Outra mudança merecedora de destaque consiste no acúmulo de benefícios e na Pensão por Morte. Caso seja aprovada a Reforma da Previdência, nos termos da emenda aglutinativa, ficará vedada a percepção:

  1. de mais de uma aposentadoria à conta de regime de previdência de que trata este artigo, ressalvadas as aposentadorias decorrentes dos cargos acumuláveis na forma desta Constituição;
  2. de mais de uma pensão por morte deixada por cônjuge ou companheiro, no âmbito do regime de previdência de que trata este artigo, ou entre este regime e o regime geral de previdência social;
  3. de pensão por morte e de aposentadoria no âmbito do regime de previdência de que trata este artigo, ou entre este regime e o regime geral de previdência social, cujo valor total supere dois salários mínimos.

Apesar da vedação, será possível acumular a Pensão por Morte com aposentadoria (seja do RPPS ou do RGPS), desde que o valor total não supere dois salários mínimos.

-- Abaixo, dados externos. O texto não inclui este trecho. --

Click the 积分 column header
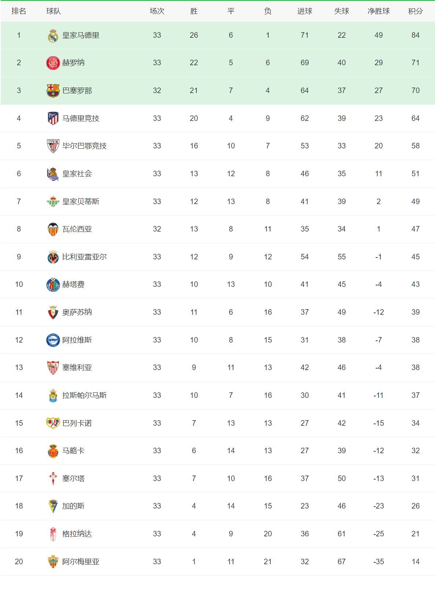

Nos casos do inciso II e III acima, fica assegurado o direito de opção por apenas um dos benefícios (art. 40, §6-A).

Quanto ao valor da Pensão por Morte, observa-se drástica mudança. Com as regras vigentes, o valor corresponde a 100% do valor até o teto do RGPS e, após isso, 70% sobre o excedente. Caso seja aprovada a PEC 287/16, com a emenda aglutinativa, o valor corresponderá a “uma cota familiar de 50% (cinquenta por cento) acrescida de cotas de 10 (dez) pontos percentuais por dependente, até o limite de 100% (cem por cento)”.

4. Conclusão

O servidor público, titular de cargo efetivo e vinculado ao Regime Próprio de Previdência Social (RPPS) também sofrerá mudanças significativas em seu regime previdenciário, principalmente no que tange à concessão e ao cálculo dos benefícios, caso seja aprovada a Reforma da Previdência da maneira proposta.

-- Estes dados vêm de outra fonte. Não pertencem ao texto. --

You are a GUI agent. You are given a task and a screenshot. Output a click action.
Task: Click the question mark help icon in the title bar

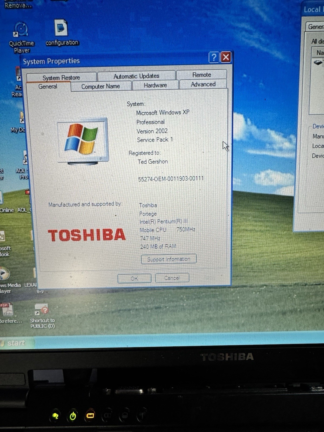[214, 57]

Essas alterações, como se pode observar, têm por escopo aproximar o RGPS do RPPS, de forma que se estreite a diferença entre os trabalhadores da iniciativa privada e os servidores públicos, estatutários. Não é uma novidade, se levarmos em consideração o perfil das reformas já realizadas no Brasil. Demonstra, também, provável receio do Governo Federal com a má administração de Regimes Próprios de Previdência Social.

  • [1] GUERZONI FILHO, G. Diagnóstico qualitativo e propostas para o regime previdenciário dos servidores públicos. Disponível em: http://www.fundacaoanfip.org.Br/pdf/artigo1.pdf Acesso em: 13/12/2017.
  • [2] https://g1.globo.com/rio-de-janeiro/noticia/rombo-na-previdencia-no-rj-pode-chegar-a-r-12-bilhoes-ate-o-fim-de-2017.ghtml
  • [3] A famosa “PEC da bengala”.
  • [4] MEIRELLES, Hely Lopes. Direito Administrativo Brasileiro. 34º ed. São Paulo, Malheiros Editores, 2008, p. 418.
  • [5] CARVALHO FILHO, José dos Santos. Manual de Direito Administrativo. 31ª ed. São Paulo. Atlas, 2017. p. 488.